• What the exercise asks:
Give back each line of the listing precisely as written.
**********
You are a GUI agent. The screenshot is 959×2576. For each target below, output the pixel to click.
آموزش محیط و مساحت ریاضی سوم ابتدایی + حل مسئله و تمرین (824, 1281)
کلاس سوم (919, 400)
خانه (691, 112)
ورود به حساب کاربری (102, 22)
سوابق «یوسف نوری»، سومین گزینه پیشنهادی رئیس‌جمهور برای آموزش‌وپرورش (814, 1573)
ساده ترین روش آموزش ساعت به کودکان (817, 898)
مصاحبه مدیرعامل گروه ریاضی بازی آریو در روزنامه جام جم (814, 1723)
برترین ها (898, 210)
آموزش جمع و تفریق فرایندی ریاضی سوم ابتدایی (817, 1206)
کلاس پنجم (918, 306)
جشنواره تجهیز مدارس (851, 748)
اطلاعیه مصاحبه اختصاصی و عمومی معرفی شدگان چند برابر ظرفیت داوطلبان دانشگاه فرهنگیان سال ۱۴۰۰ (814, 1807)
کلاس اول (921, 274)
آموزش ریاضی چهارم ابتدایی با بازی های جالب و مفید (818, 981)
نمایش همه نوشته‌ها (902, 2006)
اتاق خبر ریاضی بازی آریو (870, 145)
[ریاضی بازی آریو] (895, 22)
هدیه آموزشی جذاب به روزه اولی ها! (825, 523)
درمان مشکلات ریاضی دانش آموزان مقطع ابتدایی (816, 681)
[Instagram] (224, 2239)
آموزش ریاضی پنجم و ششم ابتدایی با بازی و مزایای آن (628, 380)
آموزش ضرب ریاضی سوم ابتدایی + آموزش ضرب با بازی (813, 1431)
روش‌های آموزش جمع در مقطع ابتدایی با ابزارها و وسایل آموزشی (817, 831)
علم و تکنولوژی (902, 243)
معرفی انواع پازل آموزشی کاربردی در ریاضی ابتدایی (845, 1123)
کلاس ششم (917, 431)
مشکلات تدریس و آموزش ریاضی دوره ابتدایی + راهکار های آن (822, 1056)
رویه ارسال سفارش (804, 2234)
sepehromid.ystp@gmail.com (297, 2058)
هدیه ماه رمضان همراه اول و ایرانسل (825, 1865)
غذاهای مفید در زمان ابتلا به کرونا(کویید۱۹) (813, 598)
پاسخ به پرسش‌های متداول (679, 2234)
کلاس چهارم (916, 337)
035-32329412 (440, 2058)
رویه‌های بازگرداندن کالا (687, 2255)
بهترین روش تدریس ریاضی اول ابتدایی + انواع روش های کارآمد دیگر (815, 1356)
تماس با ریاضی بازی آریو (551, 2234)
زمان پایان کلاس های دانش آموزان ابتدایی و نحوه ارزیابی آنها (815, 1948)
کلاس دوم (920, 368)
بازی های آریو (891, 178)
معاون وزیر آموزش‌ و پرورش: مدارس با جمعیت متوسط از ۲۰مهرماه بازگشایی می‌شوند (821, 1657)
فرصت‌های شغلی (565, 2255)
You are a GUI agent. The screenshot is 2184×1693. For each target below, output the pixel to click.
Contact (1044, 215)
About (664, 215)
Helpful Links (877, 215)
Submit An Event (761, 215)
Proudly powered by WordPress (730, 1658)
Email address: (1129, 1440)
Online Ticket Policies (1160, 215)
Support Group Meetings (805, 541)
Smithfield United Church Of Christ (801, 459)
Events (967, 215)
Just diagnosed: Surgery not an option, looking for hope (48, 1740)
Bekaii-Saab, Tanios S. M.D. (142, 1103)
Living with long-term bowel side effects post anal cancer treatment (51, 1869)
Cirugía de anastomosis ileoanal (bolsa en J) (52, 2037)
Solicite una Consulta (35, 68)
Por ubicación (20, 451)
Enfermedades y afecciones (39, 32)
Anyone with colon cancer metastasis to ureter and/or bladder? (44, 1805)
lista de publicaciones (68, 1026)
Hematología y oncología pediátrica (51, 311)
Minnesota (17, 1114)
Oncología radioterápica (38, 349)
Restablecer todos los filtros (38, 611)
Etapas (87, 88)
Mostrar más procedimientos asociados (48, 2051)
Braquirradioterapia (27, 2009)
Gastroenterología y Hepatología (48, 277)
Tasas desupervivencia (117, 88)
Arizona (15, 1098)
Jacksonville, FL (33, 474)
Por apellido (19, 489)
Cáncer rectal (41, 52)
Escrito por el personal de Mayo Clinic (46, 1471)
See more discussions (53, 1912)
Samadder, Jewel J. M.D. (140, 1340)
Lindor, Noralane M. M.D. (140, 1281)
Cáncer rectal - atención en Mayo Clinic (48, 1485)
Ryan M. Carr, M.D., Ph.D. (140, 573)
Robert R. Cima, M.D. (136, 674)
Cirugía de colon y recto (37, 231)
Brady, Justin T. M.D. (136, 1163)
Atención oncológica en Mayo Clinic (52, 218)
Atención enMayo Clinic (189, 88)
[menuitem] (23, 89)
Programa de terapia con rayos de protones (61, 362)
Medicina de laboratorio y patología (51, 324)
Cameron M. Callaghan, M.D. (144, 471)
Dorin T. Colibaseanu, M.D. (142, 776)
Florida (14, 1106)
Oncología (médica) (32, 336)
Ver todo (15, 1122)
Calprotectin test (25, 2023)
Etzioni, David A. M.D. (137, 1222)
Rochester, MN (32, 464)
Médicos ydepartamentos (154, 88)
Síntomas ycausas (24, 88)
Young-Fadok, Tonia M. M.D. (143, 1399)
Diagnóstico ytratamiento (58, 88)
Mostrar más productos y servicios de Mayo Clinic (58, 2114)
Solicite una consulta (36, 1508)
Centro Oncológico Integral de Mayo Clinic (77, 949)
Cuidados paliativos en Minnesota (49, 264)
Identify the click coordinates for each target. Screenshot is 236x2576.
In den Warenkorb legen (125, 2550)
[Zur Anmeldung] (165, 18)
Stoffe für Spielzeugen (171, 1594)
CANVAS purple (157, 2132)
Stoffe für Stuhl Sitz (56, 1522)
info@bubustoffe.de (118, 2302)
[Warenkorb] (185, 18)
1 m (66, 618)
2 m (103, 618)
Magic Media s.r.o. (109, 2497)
**********
• Exercise output:
You are a GUI agent. The screenshot is 959×2576. For each target below, output the pixel to click.
آموزش محیط و مساحت ریاضی سوم ابتدایی + حل مسئله و تمرین (824, 1281)
کلاس سوم (919, 400)
خانه (691, 112)
ورود به حساب کاربری (102, 22)
سوابق «یوسف نوری»، سومین گزینه پیشنهادی رئیس‌جمهور برای آموزش‌وپرورش (814, 1573)
ساده ترین روش آموزش ساعت به کودکان (817, 898)
مصاحبه مدیرعامل گروه ریاضی بازی آریو در روزنامه جام جم (814, 1723)
برترین ها (898, 210)
آموزش جمع و تفریق فرایندی ریاضی سوم ابتدایی (817, 1206)
کلاس پنجم (918, 306)
جشنواره تجهیز مدارس (851, 748)
اطلاعیه مصاحبه اختصاصی و عمومی معرفی شدگان چند برابر ظرفیت داوطلبان دانشگاه فرهنگیان سال ۱۴۰۰ (814, 1807)
کلاس اول (921, 274)
آموزش ریاضی چهارم ابتدایی با بازی های جالب و مفید (818, 981)
نمایش همه نوشته‌ها (902, 2006)
اتاق خبر ریاضی بازی آریو (870, 145)
[ریاضی بازی آریو] (895, 22)
هدیه آموزشی جذاب به روزه اولی ها! (825, 523)
درمان مشکلات ریاضی دانش آموزان مقطع ابتدایی (816, 681)
[Instagram] (224, 2239)
آموزش ریاضی پنجم و ششم ابتدایی با بازی و مزایای آن (628, 380)
آموزش ضرب ریاضی سوم ابتدایی + آموزش ضرب با بازی (813, 1431)
روش‌های آموزش جمع در مقطع ابتدایی با ابزارها و وسایل آموزشی (817, 831)
علم و تکنولوژی (902, 243)
معرفی انواع پازل آموزشی کاربردی در ریاضی ابتدایی (845, 1123)
کلاس ششم (917, 431)
مشکلات تدریس و آموزش ریاضی دوره ابتدایی + راهکار های آن (822, 1056)
رویه ارسال سفارش (804, 2234)
sepehromid.ystp@gmail.com (297, 2058)
هدیه ماه رمضان همراه اول و ایرانسل (825, 1865)
غذاهای مفید در زمان ابتلا به کرونا(کویید۱۹) (813, 598)
پاسخ به پرسش‌های متداول (679, 2234)
کلاس چهارم (916, 337)
035-32329412 (440, 2058)
رویه‌های بازگرداندن کالا (687, 2255)
بهترین روش تدریس ریاضی اول ابتدایی + انواع روش های کارآمد دیگر (815, 1356)
تماس با ریاضی بازی آریو (551, 2234)
زمان پایان کلاس های دانش آموزان ابتدایی و نحوه ارزیابی آنها (815, 1948)
کلاس دوم (920, 368)
بازی های آریو (891, 178)
معاون وزیر آموزش‌ و پرورش: مدارس با جمعیت متوسط از ۲۰مهرماه بازگشایی می‌شوند (821, 1657)
فرصت‌های شغلی (565, 2255)
You are a GUI agent. The screenshot is 2184×1693. For each target below, output the pixel to click.
Contact (1044, 215)
About (664, 215)
Helpful Links (877, 215)
Submit An Event (761, 215)
Proudly powered by WordPress (730, 1658)
Email address: (1129, 1440)
Online Ticket Policies (1160, 215)
Support Group Meetings (805, 541)
Smithfield United Church Of Christ (801, 459)
Events (967, 215)
Just diagnosed: Surgery not an option, looking for hope (48, 1740)
Bekaii-Saab, Tanios S. M.D. (142, 1103)
Living with long-term bowel side effects post anal cancer treatment (51, 1869)
Cirugía de anastomosis ileoanal (bolsa en J) (52, 2037)
Solicite una Consulta (35, 68)
Por ubicación (20, 451)
Enfermedades y afecciones (39, 32)
Anyone with colon cancer metastasis to ureter and/or bladder? (44, 1805)
lista de publicaciones (68, 1026)
Hematología y oncología pediátrica (51, 311)
Minnesota (17, 1114)
Oncología radioterápica (38, 349)
Restablecer todos los filtros (38, 611)
Etapas (87, 88)
Mostrar más procedimientos asociados (48, 2051)
Braquirradioterapia (27, 2009)
Gastroenterología y Hepatología (48, 277)
Tasas desupervivencia (117, 88)
Arizona (15, 1098)
Jacksonville, FL (33, 474)
Por apellido (19, 489)
Cáncer rectal (41, 52)
Escrito por el personal de Mayo Clinic (46, 1471)
See more discussions (53, 1912)
Samadder, Jewel J. M.D. (140, 1340)
Lindor, Noralane M. M.D. (140, 1281)
Cáncer rectal - atención en Mayo Clinic (48, 1485)
Ryan M. Carr, M.D., Ph.D. (140, 573)
Robert R. Cima, M.D. (136, 674)
Cirugía de colon y recto (37, 231)
Brady, Justin T. M.D. (136, 1163)
Atención oncológica en Mayo Clinic (52, 218)
Atención enMayo Clinic (189, 88)
[menuitem] (23, 89)
Programa de terapia con rayos de protones (61, 362)
Medicina de laboratorio y patología (51, 324)
Cameron M. Callaghan, M.D. (144, 471)
Dorin T. Colibaseanu, M.D. (142, 776)
Florida (14, 1106)
Oncología (médica) (32, 336)
Ver todo (15, 1122)
Calprotectin test (25, 2023)
Etzioni, David A. M.D. (137, 1222)
Rochester, MN (32, 464)
Médicos ydepartamentos (154, 88)
Síntomas ycausas (24, 88)
Young-Fadok, Tonia M. M.D. (143, 1399)
Diagnóstico ytratamiento (58, 88)
Mostrar más productos y servicios de Mayo Clinic (58, 2114)
Solicite una consulta (36, 1508)
Centro Oncológico Integral de Mayo Clinic (77, 949)
Cuidados paliativos en Minnesota (49, 264)
Identify the click coordinates for each target. Screenshot is 236x2576.
In den Warenkorb legen (125, 2550)
[Zur Anmeldung] (165, 18)
Stoffe für Spielzeugen (171, 1594)
CANVAS purple (157, 2132)
Stoffe für Stuhl Sitz (56, 1522)
info@bubustoffe.de (118, 2302)
[Warenkorb] (185, 18)
1 m (66, 618)
2 m (103, 618)
Magic Media s.r.o. (109, 2497)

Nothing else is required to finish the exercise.